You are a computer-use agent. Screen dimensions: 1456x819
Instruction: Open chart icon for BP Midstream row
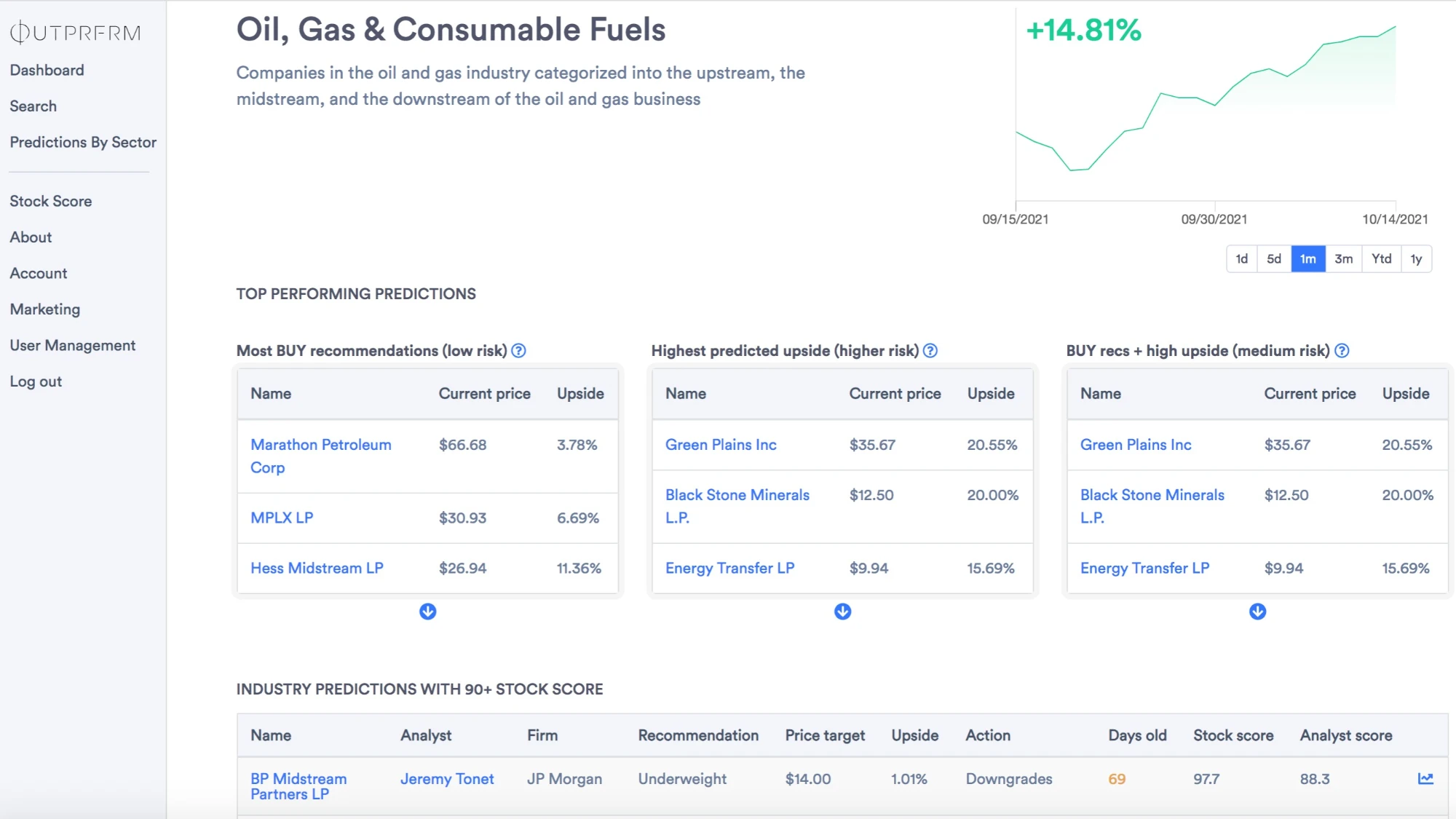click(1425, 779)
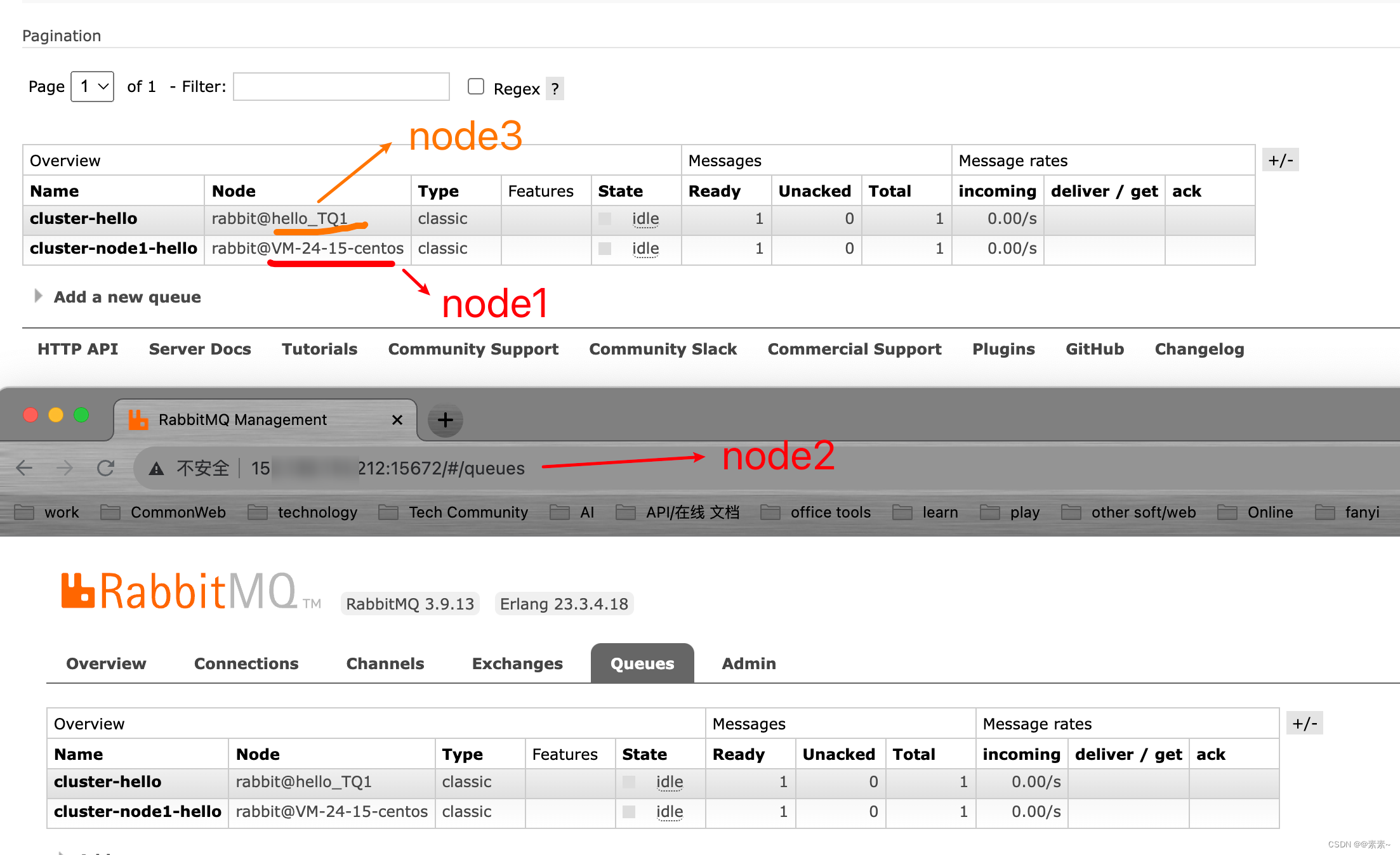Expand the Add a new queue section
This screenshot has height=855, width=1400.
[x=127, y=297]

• • • •

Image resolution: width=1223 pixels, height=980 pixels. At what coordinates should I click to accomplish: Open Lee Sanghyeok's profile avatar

• • • •

→ **DIRECTIONS FOR THIS TASK**
Gather every line of the listing above that contains the string "width" and copy each one out unchanged.

→ **PROBLEM SOLUTION**
This screenshot has height=855, width=1400.
Image resolution: width=1223 pixels, height=980 pixels. At what coordinates should I click to accomplish: Open Lee Sanghyeok's profile avatar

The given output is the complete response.